The attorneys then debated the very relevance of scientific evidence – was the trial about the science, or simply whether Scopes broke a specific law? Bryan, in his element, delivered a conversational, caustic, learned, and very funny speech, punctuated by continuous laughter from the transcript. He dramatically read from Charles Darwin’s The Descent of Man, humorously lamenting that humans proceeded “Not even from American monkeys, but from old world monkeys”. Scopes himself was taken by Bryan’s speech, calling it “almost like a symphony”. Ultimately, the judge ruled that scientific evidence was irrelevant to the core question of whether Scopes violated the law. With conviction seeming inevitable, many of the press corps and celebrity visitors left.
Despite the portrayal in popular culture like Inherit the Wind (which, based largely on press reports, reduces Bryan to a “gibbering, tearful fool”), a fair reading of the trial transcript reveals Bryan “rather holding his own”. Darrow, conversely, came across as “hectoring and intemperate”. Darrow’s strategy was to highlight points of scientific consensus, such as the age of early Egyptian civilization, contrast them with the Bible’s implied age of the earth, and then mock Bryan’s acceptance of biblical dates. However, for most of the audience in Dayton, including the judge and local spectators, Bryan’s answers — such as “anything was in the power of God” — would have resonated deeply.
The back-and-forth grew so “cantankerous” that the judge finally halted the examination, ruling it irrelevant and not for the record. The defense, having conceded Scopes taught the forbidden material and unable to present scientific evidence, offered no closing statement, which, by procedural rule, prevented Bryan from giving one. The jury then retired and, after just nine minutes, returned a guilty verdict. Scopes was fined $100, a sum paid by the Baltimore Evening Sun.

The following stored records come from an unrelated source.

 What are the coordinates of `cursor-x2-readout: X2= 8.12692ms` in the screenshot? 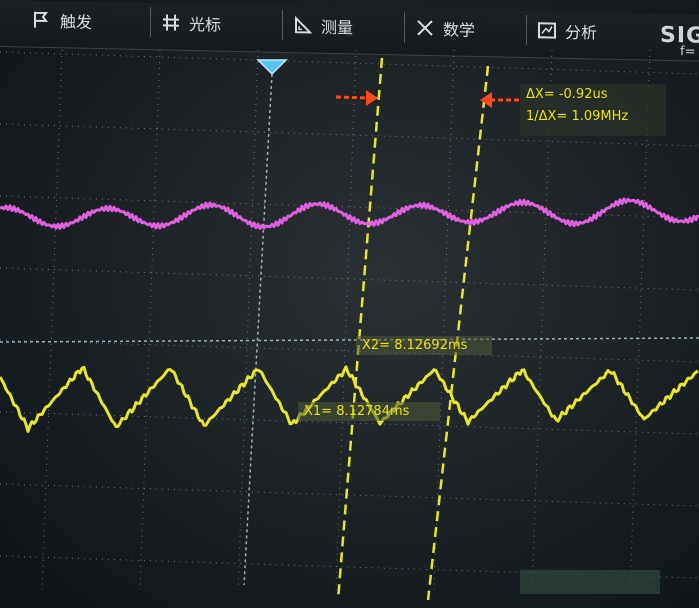 It's located at (424, 346).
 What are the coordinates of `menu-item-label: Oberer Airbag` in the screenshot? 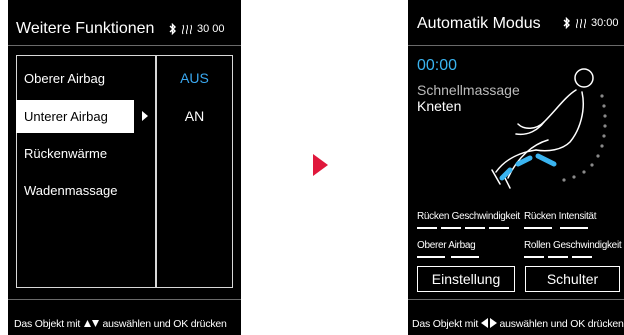 It's located at (64, 78).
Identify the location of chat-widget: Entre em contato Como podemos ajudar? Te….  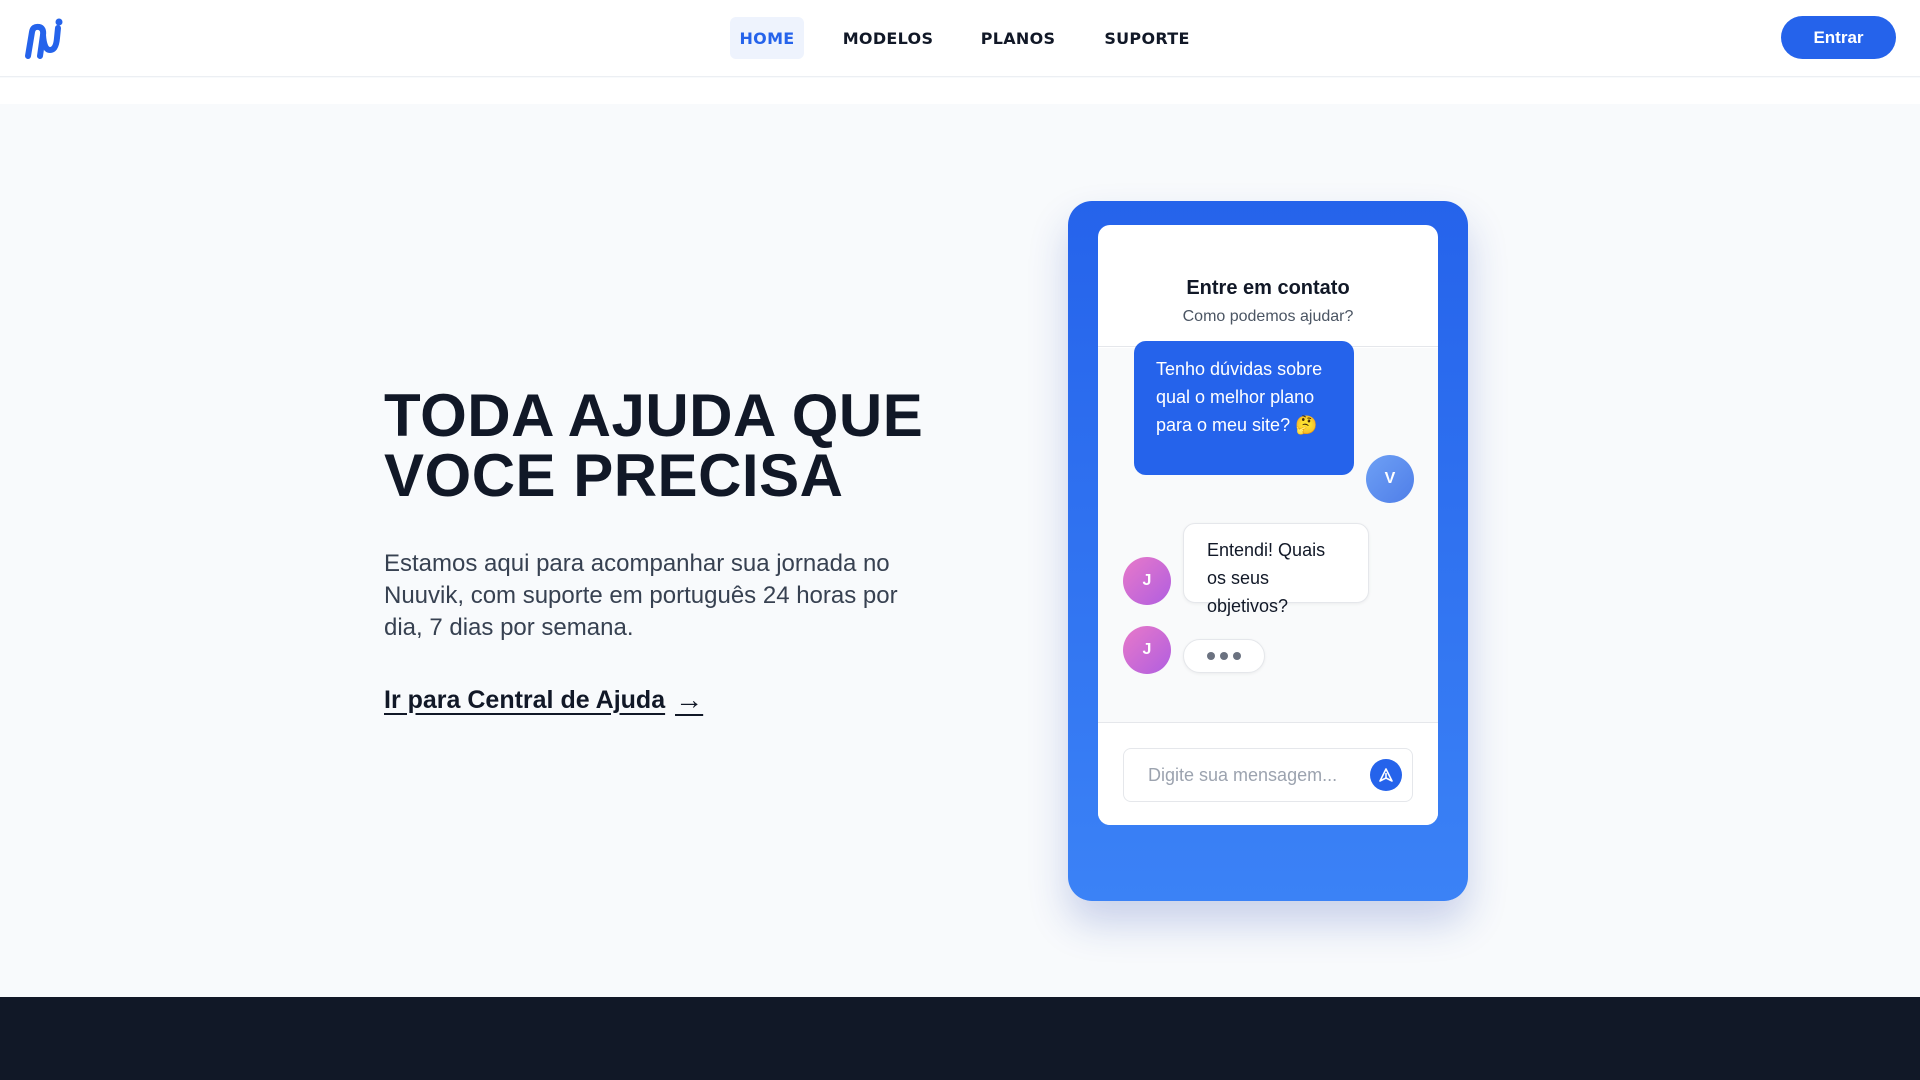
(1268, 525).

The historiography of the trial was largely shaped by the secular publishing industry. Frederick Lewis Allen’s popular 1930s book, Only Yesterday, depicted the trial as a “crushing blow against fundamentalism,” with Bryan “covered with humiliation”. It argued that while fundamentalism “theoretically had won,” it “really had lost” as “civilized opinion” regarded the trial with “amazement and amusement,” leading to a “slow drift away from Fundamentalism”. Later, in the 1950s, figures like Richard Hofstadter and the playwrights of Inherit the Wind further solidified this narrative, linking fundamentalism with “sinister forces” such as the Ku Klux Klan and McCarthyism, suggesting these were put to rout by “education and intellectual progress”.
However, the sources indicate that earlier histories, like Allen’s, often contained “many details” that were incorrect, relying primarily on newspaper accounts rather than the trial transcripts. The trial’s enduring symbolic significance became evident decades later, for instance, in the mid-1980s. A local dispute in Mobile, Alabama, where parents sued the school board for promoting “secular humanism” through textbooks, again drew national attention and involved major players in the “culture war” like the ACLU. This demonstrates that the Scopes trial wasn’t just a historical footnote; it was a profound cultural moment whose themes of science, faith, and societal values continued to reverberate through American life, serving as a touchstone for ongoing debates about national identity and what is taught in schools.